Gary Endelman practices immigration law at BP America Inc. The opinions expressed in this column are purely personal and do not represent the views or beliefs of BP America Inc. in any way.

The U.S. House of Representatives passed an immigration bill recently that critics say would punish good samaritans who help undocumented immigrants in any way.

Under the Border Protection, Antiterrorism and Illegal Immigration Control Act of 2005, which moved to the Senate on Dec. 17 for consideration, it would become a crime to help someone who is an undocumented immigrant stay in this country.

The bill’s language is so broadly written that it would extend to schools, hospitals, shelters, food pantries and even soup kitchen services, said Ouisa Davis, outgoing director of the Diocesan Migrant and Refugee Services.

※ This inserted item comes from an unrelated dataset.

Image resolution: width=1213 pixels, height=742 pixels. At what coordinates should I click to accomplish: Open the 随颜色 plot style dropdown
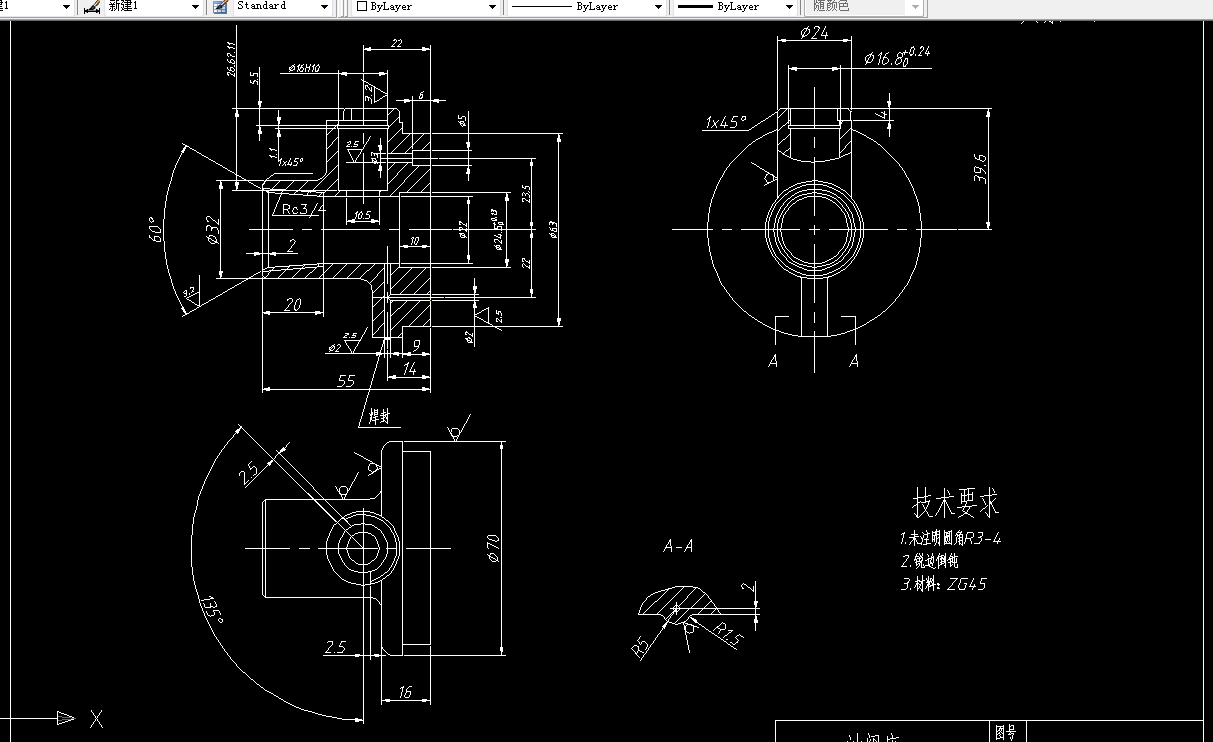point(913,7)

“As it exists, any U.S. citizen married to an undocumented immigrant could be tried . . . spouses have no defense,” she said. “The legislation is so broad that there is no definition as to what activity would be covered.”


Ruben Garcia, director of Annunciation House, which provides emergency shelter to refugees from around the world, said the proposed bill “would implicate vast numbers of people . . . This is no longer about trying to deal with undocumented immigrants, this is about a hidden aspect of racism.”